Gemäß MaschRL wird eine Maschine definiert als Gesamtheit miteinander verbundener Teile oder Vorrichtungen, von denen mindestens eines bzw. eine beweglich ist und die für eine bestimmte Anwendung zusammengefügt sind und die Beweglichkeit durch eine externe oder gespeicherte Energie erreicht wird’. Somit stellt ein elektromotorisches Fenster eine Maschine im Sinne der MaschRL dar und unterlieg einer Risikobeurteilung, CE Kennzeichnungspflicht und ggf. einer Schutzeinrichtung. Die Verbände BHE (Bundesverband der Hersteller- und Errichterfirmen von Sicherheitssystemen) und der ZVEI (Zentralverband Elektrotechnik- und Elektroindustrie) stehen hier als kompetente Partner zu Fragen der Kennzeichnungspflicht und den Pflichten als Inverkehrbringer zur Seite. Auch spezialisierte  internetseiten, wie z.B. www.kraftbetaetigtefenster.de, bieten umfassende Informationen zur MaschRL und Lösungen zum Schutz gegen eine mögliche Einklemmgefahr. Denn wann immer Fenster elektromotorisch, manuell oder automatisch, bedient werden und die Möglichkeit besteht, in solche Fenster hineinzugreifen, ist eine Schutzeinrichtung zur Abwehr dieser Gefahr einzusetzen.

Welche technischen Lösungen zum Einklemmschutz gibt es?

Der Hauptverband der gewerblichen Berufsgenossenschaften beschreibt in der BGR 232 für ‘Kraftbetätigte Fenster, Türen und Tore’ die Sicherung von Quetsch- und Scherstellen. Dort werden detailliert die Gefahrenpunkte an den Haupt- und Nebenschließkanten beschrieben, sowie die entsprechende Sicherung dieser Gefahrenstellen. Ein Absatz widmet sich zusätzlichen Anforderungen an ferngesteuerte Fenster, Türen und Tore. Somit auch an Fenster, die automatisch schließen bei einem Wind- oder Regensignal, an Fenster die temperaturgesteuert öffnen und schließen, und an Fenster die automatisch über eine Gebäudeleittechnik (GLT) geöffnet oder geschlossen werden. Für solche Anwendungsfälle beschreibt das Kapitel 4.7.3 der BGR 232 mögliche Produkte (Bauteile) für den Einklemmschutz.

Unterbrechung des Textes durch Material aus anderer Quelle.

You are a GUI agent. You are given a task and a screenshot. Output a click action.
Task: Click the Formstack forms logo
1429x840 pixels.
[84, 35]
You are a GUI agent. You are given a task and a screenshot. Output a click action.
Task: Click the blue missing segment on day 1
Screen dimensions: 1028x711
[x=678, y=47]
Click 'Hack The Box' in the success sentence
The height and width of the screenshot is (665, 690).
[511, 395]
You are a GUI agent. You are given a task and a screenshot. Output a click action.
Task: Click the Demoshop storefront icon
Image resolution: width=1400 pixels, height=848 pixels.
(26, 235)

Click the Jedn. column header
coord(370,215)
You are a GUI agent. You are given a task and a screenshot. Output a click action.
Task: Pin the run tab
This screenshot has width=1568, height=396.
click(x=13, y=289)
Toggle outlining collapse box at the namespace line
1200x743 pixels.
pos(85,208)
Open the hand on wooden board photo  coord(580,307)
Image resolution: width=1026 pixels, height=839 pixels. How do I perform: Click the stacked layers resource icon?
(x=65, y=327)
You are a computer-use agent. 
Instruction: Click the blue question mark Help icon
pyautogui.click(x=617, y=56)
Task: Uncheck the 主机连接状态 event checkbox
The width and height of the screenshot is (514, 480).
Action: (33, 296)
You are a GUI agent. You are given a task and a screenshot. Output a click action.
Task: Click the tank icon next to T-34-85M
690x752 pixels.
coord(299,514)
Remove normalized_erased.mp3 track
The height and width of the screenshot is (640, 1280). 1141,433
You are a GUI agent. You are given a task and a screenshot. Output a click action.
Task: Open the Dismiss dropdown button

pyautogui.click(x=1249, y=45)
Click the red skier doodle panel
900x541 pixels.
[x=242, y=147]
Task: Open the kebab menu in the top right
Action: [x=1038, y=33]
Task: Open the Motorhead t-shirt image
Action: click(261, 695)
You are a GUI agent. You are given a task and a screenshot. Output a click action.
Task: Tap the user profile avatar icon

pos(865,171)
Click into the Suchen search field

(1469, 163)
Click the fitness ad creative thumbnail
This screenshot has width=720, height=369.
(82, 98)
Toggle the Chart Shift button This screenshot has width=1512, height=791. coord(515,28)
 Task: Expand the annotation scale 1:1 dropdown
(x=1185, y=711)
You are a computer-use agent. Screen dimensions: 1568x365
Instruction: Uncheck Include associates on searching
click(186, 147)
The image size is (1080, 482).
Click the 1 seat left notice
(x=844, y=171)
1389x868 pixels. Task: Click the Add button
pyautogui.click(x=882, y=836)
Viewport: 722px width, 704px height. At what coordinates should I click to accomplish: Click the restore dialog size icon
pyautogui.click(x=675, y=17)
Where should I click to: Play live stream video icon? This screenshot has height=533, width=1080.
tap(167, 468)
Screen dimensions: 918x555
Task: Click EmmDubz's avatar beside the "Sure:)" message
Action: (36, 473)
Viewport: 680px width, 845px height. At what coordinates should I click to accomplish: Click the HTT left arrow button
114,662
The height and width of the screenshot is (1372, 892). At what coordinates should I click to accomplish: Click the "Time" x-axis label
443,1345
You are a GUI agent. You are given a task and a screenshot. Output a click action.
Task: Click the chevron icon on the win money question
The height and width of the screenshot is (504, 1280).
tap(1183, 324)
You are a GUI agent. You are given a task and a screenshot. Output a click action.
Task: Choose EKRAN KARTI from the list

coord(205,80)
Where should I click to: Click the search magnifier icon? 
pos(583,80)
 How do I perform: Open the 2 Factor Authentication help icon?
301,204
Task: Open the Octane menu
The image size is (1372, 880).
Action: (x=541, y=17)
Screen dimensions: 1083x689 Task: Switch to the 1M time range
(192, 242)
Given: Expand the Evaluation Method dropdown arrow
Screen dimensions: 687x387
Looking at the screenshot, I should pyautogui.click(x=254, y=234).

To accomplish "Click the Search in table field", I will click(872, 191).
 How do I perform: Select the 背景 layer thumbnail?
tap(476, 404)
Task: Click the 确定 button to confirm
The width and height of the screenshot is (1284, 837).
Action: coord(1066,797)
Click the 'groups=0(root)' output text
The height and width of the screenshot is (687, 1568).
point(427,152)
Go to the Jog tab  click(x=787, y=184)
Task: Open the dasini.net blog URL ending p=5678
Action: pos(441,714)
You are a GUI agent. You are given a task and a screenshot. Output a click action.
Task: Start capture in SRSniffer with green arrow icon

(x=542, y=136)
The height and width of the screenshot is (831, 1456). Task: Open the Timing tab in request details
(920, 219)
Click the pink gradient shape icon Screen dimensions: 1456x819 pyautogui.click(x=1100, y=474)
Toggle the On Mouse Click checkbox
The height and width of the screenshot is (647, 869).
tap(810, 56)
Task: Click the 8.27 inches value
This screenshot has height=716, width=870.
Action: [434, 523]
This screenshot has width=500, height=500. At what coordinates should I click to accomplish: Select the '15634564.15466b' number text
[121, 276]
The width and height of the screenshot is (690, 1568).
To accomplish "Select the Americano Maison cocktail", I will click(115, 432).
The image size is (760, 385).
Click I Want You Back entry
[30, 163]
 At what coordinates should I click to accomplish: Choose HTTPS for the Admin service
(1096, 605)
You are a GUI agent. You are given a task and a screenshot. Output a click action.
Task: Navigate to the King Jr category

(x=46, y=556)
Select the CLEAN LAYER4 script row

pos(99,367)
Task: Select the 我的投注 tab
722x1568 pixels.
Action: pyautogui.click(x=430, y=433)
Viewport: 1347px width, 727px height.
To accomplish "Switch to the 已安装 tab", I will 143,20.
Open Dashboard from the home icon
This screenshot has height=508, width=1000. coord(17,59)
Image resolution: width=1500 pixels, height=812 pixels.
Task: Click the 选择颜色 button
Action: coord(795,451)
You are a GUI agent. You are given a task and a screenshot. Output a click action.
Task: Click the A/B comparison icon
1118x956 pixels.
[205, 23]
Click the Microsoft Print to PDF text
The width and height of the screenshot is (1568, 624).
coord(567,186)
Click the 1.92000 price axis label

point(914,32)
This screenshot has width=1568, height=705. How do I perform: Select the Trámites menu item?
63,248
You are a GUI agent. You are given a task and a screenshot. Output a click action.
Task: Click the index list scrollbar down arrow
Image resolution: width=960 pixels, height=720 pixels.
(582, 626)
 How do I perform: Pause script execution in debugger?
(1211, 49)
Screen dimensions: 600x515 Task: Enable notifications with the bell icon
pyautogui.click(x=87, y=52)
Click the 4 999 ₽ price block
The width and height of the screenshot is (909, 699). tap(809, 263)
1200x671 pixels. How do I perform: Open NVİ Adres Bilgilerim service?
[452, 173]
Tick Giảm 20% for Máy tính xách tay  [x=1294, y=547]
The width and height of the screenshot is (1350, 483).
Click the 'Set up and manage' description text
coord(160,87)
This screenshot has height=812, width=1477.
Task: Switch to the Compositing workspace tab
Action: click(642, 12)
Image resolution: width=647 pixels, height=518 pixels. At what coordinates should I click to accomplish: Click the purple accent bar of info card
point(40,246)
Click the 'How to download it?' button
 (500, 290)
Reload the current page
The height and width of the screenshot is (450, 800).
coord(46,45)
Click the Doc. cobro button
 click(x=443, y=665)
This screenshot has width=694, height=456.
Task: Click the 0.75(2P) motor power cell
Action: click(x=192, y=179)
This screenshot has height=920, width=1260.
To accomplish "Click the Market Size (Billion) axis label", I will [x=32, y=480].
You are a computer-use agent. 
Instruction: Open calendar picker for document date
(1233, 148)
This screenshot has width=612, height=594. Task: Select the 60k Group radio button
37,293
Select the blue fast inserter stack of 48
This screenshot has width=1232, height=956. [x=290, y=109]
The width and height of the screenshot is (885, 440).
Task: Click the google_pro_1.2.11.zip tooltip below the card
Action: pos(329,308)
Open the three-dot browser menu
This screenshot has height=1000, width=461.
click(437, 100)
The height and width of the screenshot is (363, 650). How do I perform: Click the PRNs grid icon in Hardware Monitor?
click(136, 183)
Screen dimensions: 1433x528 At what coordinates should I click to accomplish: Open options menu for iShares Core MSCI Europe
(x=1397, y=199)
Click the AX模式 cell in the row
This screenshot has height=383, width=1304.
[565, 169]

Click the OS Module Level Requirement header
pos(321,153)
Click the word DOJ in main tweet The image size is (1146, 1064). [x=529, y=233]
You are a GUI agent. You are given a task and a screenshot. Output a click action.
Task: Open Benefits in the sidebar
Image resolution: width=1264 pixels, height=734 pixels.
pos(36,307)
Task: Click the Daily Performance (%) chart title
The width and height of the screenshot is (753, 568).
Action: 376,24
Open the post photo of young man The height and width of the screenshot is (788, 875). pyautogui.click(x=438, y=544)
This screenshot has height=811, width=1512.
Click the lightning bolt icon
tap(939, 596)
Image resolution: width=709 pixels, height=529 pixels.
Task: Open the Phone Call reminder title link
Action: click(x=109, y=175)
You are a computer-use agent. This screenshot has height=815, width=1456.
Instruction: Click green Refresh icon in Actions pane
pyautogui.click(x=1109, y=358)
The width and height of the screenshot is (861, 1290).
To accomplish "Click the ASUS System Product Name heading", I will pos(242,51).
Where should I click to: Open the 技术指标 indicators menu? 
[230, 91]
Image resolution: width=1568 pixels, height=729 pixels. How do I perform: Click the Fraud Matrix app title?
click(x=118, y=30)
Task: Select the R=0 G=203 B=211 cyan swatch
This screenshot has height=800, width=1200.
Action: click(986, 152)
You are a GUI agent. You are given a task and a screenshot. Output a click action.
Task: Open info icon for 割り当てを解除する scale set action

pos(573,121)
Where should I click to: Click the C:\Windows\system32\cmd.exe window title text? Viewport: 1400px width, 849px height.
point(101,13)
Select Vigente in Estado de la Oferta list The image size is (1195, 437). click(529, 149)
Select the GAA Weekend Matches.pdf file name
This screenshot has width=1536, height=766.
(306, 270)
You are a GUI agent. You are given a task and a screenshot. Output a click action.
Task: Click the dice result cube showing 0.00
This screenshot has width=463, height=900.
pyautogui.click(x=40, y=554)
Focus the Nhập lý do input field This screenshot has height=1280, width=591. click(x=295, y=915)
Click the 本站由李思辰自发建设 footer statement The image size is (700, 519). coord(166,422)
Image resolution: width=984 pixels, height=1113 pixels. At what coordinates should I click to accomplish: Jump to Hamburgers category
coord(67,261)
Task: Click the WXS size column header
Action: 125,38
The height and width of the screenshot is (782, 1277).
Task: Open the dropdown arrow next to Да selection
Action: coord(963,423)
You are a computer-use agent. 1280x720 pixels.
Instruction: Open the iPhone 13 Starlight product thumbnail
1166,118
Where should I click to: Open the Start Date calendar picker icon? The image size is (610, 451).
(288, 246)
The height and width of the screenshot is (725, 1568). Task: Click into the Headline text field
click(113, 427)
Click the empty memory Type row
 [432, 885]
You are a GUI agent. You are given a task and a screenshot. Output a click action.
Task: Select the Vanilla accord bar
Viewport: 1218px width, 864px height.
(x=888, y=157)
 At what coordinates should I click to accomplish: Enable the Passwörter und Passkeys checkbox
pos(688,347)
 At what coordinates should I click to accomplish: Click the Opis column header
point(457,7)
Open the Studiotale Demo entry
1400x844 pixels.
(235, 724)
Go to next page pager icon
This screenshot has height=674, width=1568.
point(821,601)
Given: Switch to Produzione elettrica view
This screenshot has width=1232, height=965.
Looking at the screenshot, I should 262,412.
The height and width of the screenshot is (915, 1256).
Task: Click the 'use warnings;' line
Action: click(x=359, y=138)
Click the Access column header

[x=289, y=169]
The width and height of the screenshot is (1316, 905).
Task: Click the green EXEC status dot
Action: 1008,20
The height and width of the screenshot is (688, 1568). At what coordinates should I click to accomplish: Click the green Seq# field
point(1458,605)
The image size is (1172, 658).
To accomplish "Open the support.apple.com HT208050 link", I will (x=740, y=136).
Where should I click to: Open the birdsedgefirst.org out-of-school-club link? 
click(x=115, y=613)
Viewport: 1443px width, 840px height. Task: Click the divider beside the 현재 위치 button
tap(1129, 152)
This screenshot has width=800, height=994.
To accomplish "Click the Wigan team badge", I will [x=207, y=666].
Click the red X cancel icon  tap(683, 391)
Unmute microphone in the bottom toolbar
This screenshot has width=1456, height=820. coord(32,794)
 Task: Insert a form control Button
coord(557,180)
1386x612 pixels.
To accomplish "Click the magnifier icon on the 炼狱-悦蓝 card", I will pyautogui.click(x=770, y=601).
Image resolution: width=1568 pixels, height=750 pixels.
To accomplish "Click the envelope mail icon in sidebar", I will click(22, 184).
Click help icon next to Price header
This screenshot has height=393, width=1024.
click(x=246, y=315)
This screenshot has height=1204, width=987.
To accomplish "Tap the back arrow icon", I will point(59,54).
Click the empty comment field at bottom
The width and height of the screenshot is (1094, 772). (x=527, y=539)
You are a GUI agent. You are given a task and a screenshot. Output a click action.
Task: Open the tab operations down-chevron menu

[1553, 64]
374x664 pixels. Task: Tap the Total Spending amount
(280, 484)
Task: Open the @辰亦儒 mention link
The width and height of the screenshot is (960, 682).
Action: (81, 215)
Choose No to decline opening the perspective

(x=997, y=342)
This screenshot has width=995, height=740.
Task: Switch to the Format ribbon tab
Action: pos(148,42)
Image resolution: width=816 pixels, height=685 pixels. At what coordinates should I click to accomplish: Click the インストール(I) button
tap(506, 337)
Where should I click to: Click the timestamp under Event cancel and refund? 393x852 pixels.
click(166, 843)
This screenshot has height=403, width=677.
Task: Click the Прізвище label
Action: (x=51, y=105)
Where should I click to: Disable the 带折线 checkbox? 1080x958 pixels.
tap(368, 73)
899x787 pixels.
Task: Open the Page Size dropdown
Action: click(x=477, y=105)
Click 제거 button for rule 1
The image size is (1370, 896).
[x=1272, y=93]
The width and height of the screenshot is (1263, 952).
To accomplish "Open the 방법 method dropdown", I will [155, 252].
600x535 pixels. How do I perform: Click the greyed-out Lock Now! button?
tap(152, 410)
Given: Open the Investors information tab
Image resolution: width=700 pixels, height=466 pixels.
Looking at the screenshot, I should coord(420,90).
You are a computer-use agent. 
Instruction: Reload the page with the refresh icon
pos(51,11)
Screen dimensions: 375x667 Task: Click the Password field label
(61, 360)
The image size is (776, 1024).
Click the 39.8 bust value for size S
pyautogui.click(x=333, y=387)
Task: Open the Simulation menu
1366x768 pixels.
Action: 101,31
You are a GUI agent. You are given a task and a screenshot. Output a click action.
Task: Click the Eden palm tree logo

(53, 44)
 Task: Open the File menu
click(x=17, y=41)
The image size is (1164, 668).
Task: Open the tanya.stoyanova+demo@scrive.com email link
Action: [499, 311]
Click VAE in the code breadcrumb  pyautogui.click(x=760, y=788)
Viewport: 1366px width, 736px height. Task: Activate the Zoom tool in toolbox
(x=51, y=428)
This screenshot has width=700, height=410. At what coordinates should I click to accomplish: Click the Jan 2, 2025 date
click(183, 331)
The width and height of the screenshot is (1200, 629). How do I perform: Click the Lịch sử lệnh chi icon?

Auszug 4.7.3: „Zu den Bauteilen von Einrichtungen zur Sicherung von Quetsch- und Scherstellen zählen Schaltleisten, Lichtsender und -empfänger (Signalgeber), Leitungen (Signalübertragung), Druckwellenschalter, elektronische Schaltgeräte (Signalverarbeitung) und Schaltglieder (Befehlsnehmer), die unmittelbar oder über Leitung (Befehlsübertragung) mit der Signalverarbeitung verbunden sind und in den Steuerstromkreis einwirken.“ Solche Produkte stehen in vielfältigen Variationen zur Verfügung und können den Lösungsansätzen gemäß BGR 232 entsprechen. Da aber Maschinen – in diesem Fall elektrische Antriebe an Fenstern – gemäß MaschRL eine Maschine darstellen, müssen die Schutzeinrichtungen die Vorgaben der Maschinenrichtlinie erfüllen. Das bedeutet, dass eine ständige Abfrage der Funktionssicherheit des Schutzsystems stattfinden muss. Das Erkennungselement und die Auswerteinheit müssen entsprechend miteinander kommunizieren. Zusätzlich müssen die Bauteile ausfallsicher aufgebaut sein, was insbesondere bei mikroprozessorgesteuerten Bauteilen einen hohen Stellenwert besitzt. Ein Nachweis hierüber ob das System diese und noch weitere notwendige Merkmale aufweist, kann über entsprechende unabhängige Prüfungen erreicht werden. Der Aufbau und die Funktion muss der Maschinenrichtlinie 2006/42/EG entsprechen, Prüfungen nach EN ISO13849-1 für die Sicherheit von Maschinen und zusätzlich EN62061 für den Nachweis der funktionale Sicherheit sicherheitsbezogener elektrischer, elektronischer und programmierbarer elektronischer Steuerungssysteme nach SIL. Wobei SIL für Sicherheits-Integritätslevel steht und unter anderem eine Ausfallwahrscheinlichkeit definiert.

Fazit

Geprüfte Systeme können somit uneingeschränkt eingesetzt werden, zum Schutz von Personen gegen Gefahren durch kraftbetätigte Fenster nach Maschinenrichtlinie, BGR 232 und Sicherheitslösungen für die Schutzklassen 1 bis 4 gemäß Risikobewertung.